Usinas querem mudança nas regras para a venda de energia excedente

Usinas querem mudança nas regras para a venda de energia excedente

Setor estima que venda no mercado livre aumentaria produção e faturamento

 

As associações que representam as usinas a biomassa estão propondo mudanças nas regras para a comercialização da energia produzida acima do limite fixado pelo governo. O setor quer negociar o excedente no mercado livre, ou seja, com as grandes indústrias. Isso proporcionaria um ganho no faturamento, para viabilizar novos investimentos. 

 

O vice-presidente da Associação da Indústria de Cogeração de Energia (Cogen), Newton Duarte, afirma que as regras atuais, que só permitem a venda do excedente no mercado de curto prazo, inviabilizam os investimentos.
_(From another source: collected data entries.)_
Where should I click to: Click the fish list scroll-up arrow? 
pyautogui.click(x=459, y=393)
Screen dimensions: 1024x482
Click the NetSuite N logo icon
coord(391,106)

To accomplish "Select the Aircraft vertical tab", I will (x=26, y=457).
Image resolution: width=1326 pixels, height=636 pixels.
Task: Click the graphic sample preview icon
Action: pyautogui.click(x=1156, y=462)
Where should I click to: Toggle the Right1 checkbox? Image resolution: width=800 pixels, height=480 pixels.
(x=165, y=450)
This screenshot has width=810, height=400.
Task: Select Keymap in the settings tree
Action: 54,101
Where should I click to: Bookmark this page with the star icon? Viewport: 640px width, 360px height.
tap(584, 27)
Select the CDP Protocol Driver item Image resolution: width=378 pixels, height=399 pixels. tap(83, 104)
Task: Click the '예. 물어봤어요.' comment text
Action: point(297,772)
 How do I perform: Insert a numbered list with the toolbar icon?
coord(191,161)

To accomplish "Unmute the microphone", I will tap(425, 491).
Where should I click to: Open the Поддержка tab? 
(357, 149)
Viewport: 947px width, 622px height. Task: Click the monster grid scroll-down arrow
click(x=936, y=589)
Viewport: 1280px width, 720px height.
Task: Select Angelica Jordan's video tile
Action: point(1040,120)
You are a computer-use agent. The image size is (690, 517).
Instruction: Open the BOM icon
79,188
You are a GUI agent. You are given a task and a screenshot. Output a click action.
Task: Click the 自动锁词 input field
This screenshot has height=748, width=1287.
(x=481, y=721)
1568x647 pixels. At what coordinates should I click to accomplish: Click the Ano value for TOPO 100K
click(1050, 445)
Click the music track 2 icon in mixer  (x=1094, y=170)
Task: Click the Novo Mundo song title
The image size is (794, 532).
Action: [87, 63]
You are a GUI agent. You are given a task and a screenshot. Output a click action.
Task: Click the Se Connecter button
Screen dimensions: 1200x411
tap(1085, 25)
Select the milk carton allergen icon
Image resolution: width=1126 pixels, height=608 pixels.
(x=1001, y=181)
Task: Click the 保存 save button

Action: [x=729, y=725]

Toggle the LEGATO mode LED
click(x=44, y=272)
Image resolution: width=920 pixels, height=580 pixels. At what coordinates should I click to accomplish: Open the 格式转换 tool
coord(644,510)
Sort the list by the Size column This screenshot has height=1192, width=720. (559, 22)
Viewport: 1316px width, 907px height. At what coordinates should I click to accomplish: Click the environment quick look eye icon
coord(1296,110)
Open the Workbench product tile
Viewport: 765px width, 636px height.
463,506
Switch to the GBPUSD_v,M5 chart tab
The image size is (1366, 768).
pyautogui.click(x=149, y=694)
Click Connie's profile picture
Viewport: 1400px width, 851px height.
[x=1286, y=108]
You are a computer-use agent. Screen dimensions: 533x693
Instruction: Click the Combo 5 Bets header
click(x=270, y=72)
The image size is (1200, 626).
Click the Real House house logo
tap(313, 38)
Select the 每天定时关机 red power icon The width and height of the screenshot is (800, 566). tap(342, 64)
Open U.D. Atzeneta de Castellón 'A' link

Com a flexibilização das normas, o setor estima que a produção poderia aumentar, em média, 10%. 

 

A União da Indústria de Cana-de-Açúcar (Única) endossa as mudanças nas regras, na pauta desde 2016. A alegação é de que os agentes do setor não pagam pela energia negociada no ambiente de curto prazo e que o rombo chega a R$ 7,3 bilhões. 

 

A Cogen estima que, com as mudanças, seria possível produzir 1.440 gigawatts adicionais ainda em 2019 e que a venda no mercado livre representaria R$ 200 milhões no faturamento para as usinas.